Text passage:
Chairman Peter Seah and CEO Piyush Gupta

Asia is increasingly coming into its own. Not only did the region pull out of the global financial crisis and stage a full “V-shaped” recovery under its own steam, it continues to power ahead.

In 2010, unlike in the United States and parts of Europe, where the economy remained in the doldrums, policymakers in this part of the world faced a different set of concerns. These include worries about the listering pace of growth, rising inflation and property bubbles.

It is a happy problem which reflects the extent to which the centre of economic activity has shifted to Asia, with rapid growth bolstered by a growing middle class, rising affluence and consumerism.

Singapore, DBS’ home market, grew close to 15% in 2010, a pace unprecedented in its post-independence history. Hong Kong, our second-largest market, enjoyed growth of 6.8%.

While the buoyant Asian economies are a boon for a bank like DBS, which has Asia for its backyard, the year was not without challenges.

This is Asia’s century. With a growing footprint in the three key axes of growth, namely, Southeast Asia, South Asia and Greater China, DBS is uniquely positioned to capture the many opportunities in the region.

Abundant and growing liquidity in Asia led to rising asset prices. To rein in the exuberant real estate market, the Singapore and Hong Kong governments imposed various measures to cool the property market, impacting mortgage demand and fuelling pressures on the lending front.

The high savings rate in Asia, coupled with funds inflows into the region, exerted downward pressure on interest rates. In Singapore, SIBOR – a benchmark interest rate – reached a 23-year low.

Records:
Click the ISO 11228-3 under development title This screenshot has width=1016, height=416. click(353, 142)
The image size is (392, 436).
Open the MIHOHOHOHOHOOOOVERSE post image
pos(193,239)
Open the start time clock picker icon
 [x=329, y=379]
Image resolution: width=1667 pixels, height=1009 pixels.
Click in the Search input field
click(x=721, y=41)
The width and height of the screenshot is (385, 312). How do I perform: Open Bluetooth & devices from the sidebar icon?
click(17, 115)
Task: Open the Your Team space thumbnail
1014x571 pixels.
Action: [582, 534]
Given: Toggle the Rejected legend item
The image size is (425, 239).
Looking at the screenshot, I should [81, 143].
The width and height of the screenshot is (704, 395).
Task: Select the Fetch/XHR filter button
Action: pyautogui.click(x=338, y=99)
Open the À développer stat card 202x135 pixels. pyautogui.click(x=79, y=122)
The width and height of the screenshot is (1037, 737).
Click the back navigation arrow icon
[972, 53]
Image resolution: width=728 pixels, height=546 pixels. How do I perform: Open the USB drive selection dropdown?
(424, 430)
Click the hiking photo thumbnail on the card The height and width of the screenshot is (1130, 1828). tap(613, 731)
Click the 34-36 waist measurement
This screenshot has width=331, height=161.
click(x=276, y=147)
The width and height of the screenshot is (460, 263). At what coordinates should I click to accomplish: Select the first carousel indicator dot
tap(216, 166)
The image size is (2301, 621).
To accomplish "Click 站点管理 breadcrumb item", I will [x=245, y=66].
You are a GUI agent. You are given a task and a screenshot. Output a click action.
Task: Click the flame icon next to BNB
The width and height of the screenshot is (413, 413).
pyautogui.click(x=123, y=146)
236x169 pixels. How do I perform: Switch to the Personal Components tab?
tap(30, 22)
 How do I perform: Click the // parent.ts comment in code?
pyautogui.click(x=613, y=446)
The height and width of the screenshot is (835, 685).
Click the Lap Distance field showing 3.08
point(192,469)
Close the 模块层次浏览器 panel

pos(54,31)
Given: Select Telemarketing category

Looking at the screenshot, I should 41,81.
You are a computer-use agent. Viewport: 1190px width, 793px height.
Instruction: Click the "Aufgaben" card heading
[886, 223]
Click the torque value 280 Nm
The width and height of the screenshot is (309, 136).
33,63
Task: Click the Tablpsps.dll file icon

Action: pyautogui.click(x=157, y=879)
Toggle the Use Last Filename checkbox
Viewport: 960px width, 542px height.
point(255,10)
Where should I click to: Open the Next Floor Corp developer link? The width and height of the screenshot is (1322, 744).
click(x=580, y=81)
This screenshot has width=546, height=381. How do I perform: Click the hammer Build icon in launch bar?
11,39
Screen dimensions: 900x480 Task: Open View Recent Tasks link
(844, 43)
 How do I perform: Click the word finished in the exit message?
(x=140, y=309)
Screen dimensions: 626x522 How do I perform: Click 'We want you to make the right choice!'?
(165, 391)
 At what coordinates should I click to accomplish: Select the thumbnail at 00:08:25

Required tasks:
**a.** Repeat the DBS letter between "While the buoyant" and "in the region.", inclusive.
**b.** According to the DBS letter, how much did Hong Kong's economy grow in 2010?
**c.** Resume the DBS letter on Asia's economy and write what comes after its last sentence.
The records have nothing to do with the DBS letter.

Answer list:
**a.**
While the buoyant Asian economies are a boon for a bank like DBS, which has Asia for its backyard, the year was not without challenges.

This is Asia’s century. With a growing footprint in the three key axes of growth, namely, Southeast Asia, South Asia and Greater China, DBS is uniquely positioned to capture the many opportunities in the region.

**b.** 6.8%

**c.**
EARNINGS AT RECORD HIGH

Despite headwinds caused by the low interest rate environment, DBS had record 2010 core earnings of SGD 2.65 billion, up 28% from the previous year. This was driven by strong loan growth across the region, higher income from cross-selling activities and an improvement in asset quality. Including a one-time goodwill impairment charge for DBS Bank (Hong Kong) Limited, net profit was SGD 1.63 billion.

Over the year, given our strong capital and liquidity position, DBS was able to support customers’ financing needs, and we gained market share in Singdollar loans.

By taking a more structured approach to balance sheet management, which we did through our newly set-up Corporate Treasury function, the bank was also able to more consciously put our surplus deposits to good use and mitigate the effects of net interest margin compression. In all, net interest income declined just 3% to SGD 4.32 billion. On the other hand, non-interest income rose 28% to SGD 2.75 billion.

Asset quality improved with allowance coverage increasing to 100% from 83% in the previous year, as the nonperforming loan rate declined to 1.9% from 2.9%.

Return on equity rose to 10.2% from 8.4%.

DBS remained well-capitalised with a total capital adequacy ratio of 18.4%, Tier 1 ratio of 15.1% and core Tier 1 ratio of 11.8%.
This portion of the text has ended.